Big Data Engineer
RemoteKyiv, Kyiv, UkraineTechnical
MGID is a global advertising platform helping brands reach unique local audiences at scale. In MGID we empower brands and publishers to work together transparently through our privacy-first targeting technology to enable advertisers to drive performance and awareness, and publishers to retain and monetize their audiences.

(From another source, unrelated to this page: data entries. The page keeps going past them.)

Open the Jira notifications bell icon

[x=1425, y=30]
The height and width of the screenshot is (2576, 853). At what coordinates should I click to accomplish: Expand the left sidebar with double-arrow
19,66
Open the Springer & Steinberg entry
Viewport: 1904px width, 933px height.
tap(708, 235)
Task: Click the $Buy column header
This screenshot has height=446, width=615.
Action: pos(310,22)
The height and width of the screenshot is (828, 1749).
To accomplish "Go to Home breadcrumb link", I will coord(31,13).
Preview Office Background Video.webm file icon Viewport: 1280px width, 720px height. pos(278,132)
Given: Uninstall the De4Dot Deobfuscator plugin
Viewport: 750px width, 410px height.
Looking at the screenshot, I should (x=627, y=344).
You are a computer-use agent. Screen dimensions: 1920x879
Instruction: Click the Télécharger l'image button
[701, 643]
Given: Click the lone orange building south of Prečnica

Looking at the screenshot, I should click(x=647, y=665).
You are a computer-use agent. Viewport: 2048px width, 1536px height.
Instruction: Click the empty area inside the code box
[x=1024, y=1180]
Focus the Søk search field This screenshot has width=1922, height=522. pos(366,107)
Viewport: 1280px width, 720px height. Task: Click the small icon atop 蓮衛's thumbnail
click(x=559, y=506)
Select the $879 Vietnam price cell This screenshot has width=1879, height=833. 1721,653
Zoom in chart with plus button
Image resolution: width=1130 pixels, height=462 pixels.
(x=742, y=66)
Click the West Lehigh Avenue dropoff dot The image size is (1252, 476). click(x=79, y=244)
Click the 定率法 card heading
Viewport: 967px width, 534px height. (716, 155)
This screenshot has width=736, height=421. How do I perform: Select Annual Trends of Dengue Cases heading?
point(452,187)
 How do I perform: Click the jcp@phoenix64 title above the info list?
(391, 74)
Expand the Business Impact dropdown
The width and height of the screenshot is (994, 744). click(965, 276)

Today, we’re creating unique technologies and with your help, we are looking to aim even higher.
— A proprietary Highload service that delivers 185 billion advertisements to 850 million unique users in more than 70 languages;
— The winner of multiple AdTech awards for innovation and product quality;
— A workforce of 600+ employees operating from offices in the US, Europe, and Asia;
— A passion for cutting-edge technology and a seamless vertical structure that allows the regional teams to exchange skills and development practices.
We are looking for a Big Data Engineer to efficiently work with large datasets and support our Data Science team in developing, improving, and delivering our ML and AI solutions and algorithms.
If you're passionate about building scalable data solutions and staying up-to-date with the latest industry trends and technologies, we want to hear from you!
- Proven experience in developing and optimizing PySpark applications.
- Strong knowledge of distributed computing principles and concepts.
- Practical experience working with large datasets using technologies such as Hadoop, Spark, ClickHouse.
- Proficiency in programming languages such as Python, SQL.
- Experience with Linux/Unix command-line interface.
- Familiarity with data visualization and dashboarding tools.
- Strong communication skills and ability to work effectively in a remote team environment.
- Excellent problem-solving skills and attention to detail.
Will be a plus:
- Bachelor's or Master's degree in Computer Science or a related field.
- Practical experience with ClickHouse.
- Practical experience with stream processing and messaging systems such as Kafka.
- Practical experience with NoSQL databases (for example MongoDB), especially Aerospike.
- Knowledge of AdTech domain - understanding of online advertising, RTB.
- Familiarity with containerization technologies such as Docker and Kubernetes, cloud computing platforms.
- Familiarity with data governance and security best practices.
- Knowledge of machine learning concepts and frameworks.
- Collaborate with Data Scientists, Data Analysts, and other stakeholders to understand data needs and develop solutions.
- Design, develop, and optimize PySpark applications for processing and analyzing large sets of structured and unstructured data.
- Monitor and evaluate data to ensure accuracy and integrity, troubleshoot and debug PySpark code.
- Build and maintain data pipelines for ingesting, processing, and storing data, optimizing for performance and scalability.
- Develop and maintain data visualization dashboards and reports to enable insights and decision-making.
- Create and maintain tools and libraries for efficient data processing.
- Stay up-to-date with industry trends and new technologies to continuously improve data processing capabilities.